Friday I went over to see her briefly after work, had dinner with everyone, and then we began the Grand Experiment of leaving her overnight with someone who is not me.

It went perfectly fine.

I took the long way driving home so I could listen to the first part of the This American Life program, winding around the quick roads home to take the longer ones. There was no baby in the backseat whose nap I was trying to time, no worry on bottles getting too warm in the car. I just... went home in my own time.

I took a bubble bath, and read some magazines on the couch. I kept catching myself thinking I heard Audra and having to remember that that would have been physically impossible. I made cups of tea for Jason and I that we actually finished while the tea was still warm.

I thought I heard her again.

I made it away from my daughter for a whole two hours before I texted to see how she was.

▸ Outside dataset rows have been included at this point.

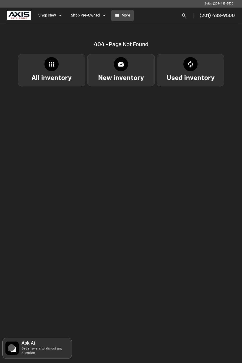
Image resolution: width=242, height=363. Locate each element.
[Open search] (184, 15)
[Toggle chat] (37, 348)
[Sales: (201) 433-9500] (219, 4)
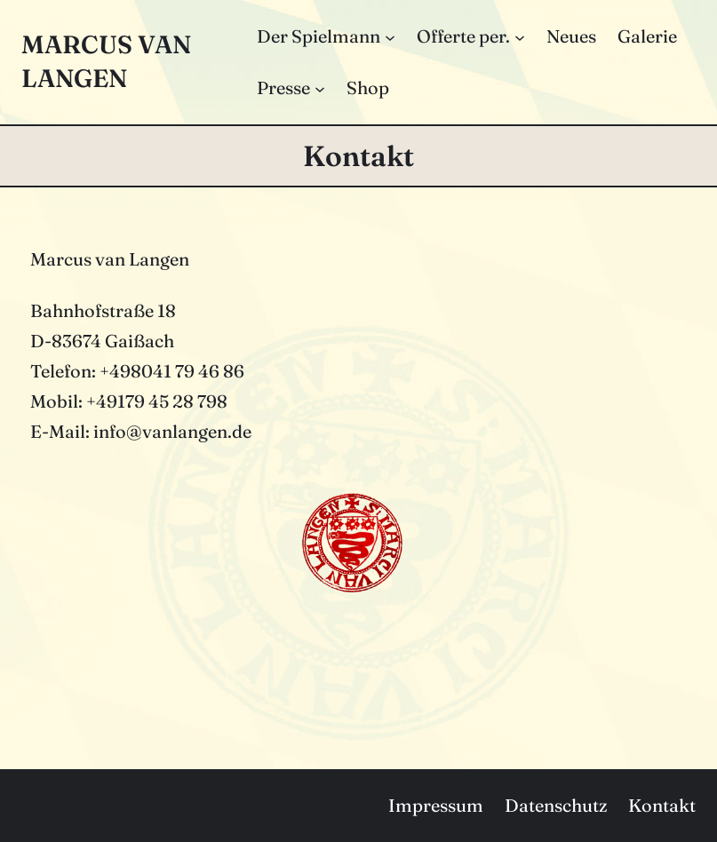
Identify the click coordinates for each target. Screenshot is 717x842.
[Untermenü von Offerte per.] (519, 36)
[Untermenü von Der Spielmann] (390, 36)
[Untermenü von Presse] (320, 88)
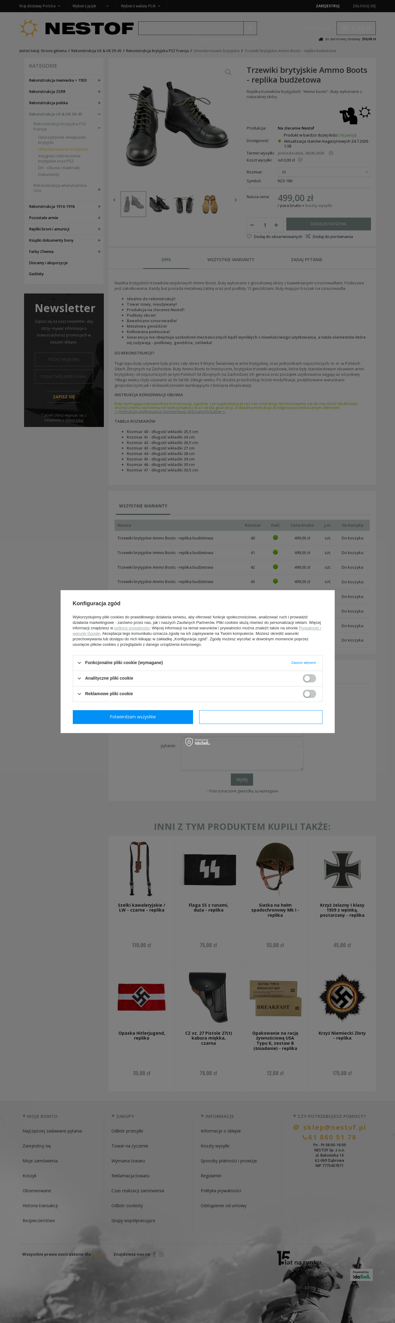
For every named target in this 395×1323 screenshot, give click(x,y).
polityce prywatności (132, 628)
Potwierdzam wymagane (134, 717)
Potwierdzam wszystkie (262, 717)
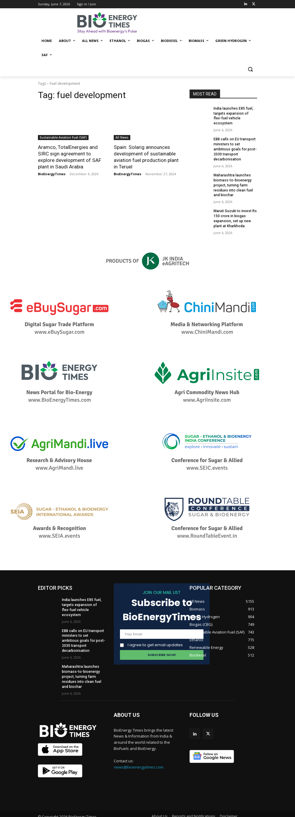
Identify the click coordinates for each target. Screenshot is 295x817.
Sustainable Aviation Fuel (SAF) (63, 137)
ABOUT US (127, 704)
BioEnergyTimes (51, 174)
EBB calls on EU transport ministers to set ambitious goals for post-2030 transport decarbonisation (235, 144)
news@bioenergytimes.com (138, 755)
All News (122, 137)
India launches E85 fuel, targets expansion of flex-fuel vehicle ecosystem (235, 113)
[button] (250, 69)
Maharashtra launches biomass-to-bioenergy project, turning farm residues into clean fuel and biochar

I fell asleep reading magazines in bed at like 8:45. I woke up at 9:30 thinking that Audra would need to have her last feeding for the night. I wandered out to ask Jason if he would do it, realized where she was, considered texting one more time and talked myself out of it, told Jason goodnight and then went back to bed and slept forever.

Well, sort of.

I woke up at 4:30 thinking that I hadn't heard the baby in a while, panicked, and had to remember she wasn't even in the house.

I gave up trying to go back to sleep at 4:45.

So, on this day that I could sleep in, in the blessed quiet of a baby-less morning... I woke up before dawn anyway.

On the up side, I had a little extra time to run by Starbucks before work and heavily caffeinate myself.

Plus, my mother-in-law sent me a photo wherein the baby had the same expression I have every single morning for the first two hours of my day:

She may look nothing like me, but at least we share expressions sometimes.

Now that she's done one night away from me I'm totally ready for Jason and I's planned trip to spend a night in Asheville soon, right?


... right?


  1. on the contrary i'm finally starting to see you in her in ALL of the recent pictures, and I suspect she's going to look more like you every day- personally, I like watching their cute blobby baby feature melt out into more refined chins and noses- but I suspect most moms feel a "No!!! She can't grow up yet!" mentality about that. Every time I see my nieces their faces are a little bit different and I love it. Little Scarlett is 10 months and thanksgiving was the first time that I thought (and said) "you are starting to look so much like your sister!" Prior to that I didn't really think she looked like any of her sisters. She DOES look like you- especially in her grumpy face :)

    1. I'm glad we can share our grumpy faces, if nothing else ;)

      I am enjoying watching her face settle into true features, too! It's neat to see their cheekbones and chins and little ears start to sort of change ad mold into something more grown-up looking... but also kind of heartbreaking.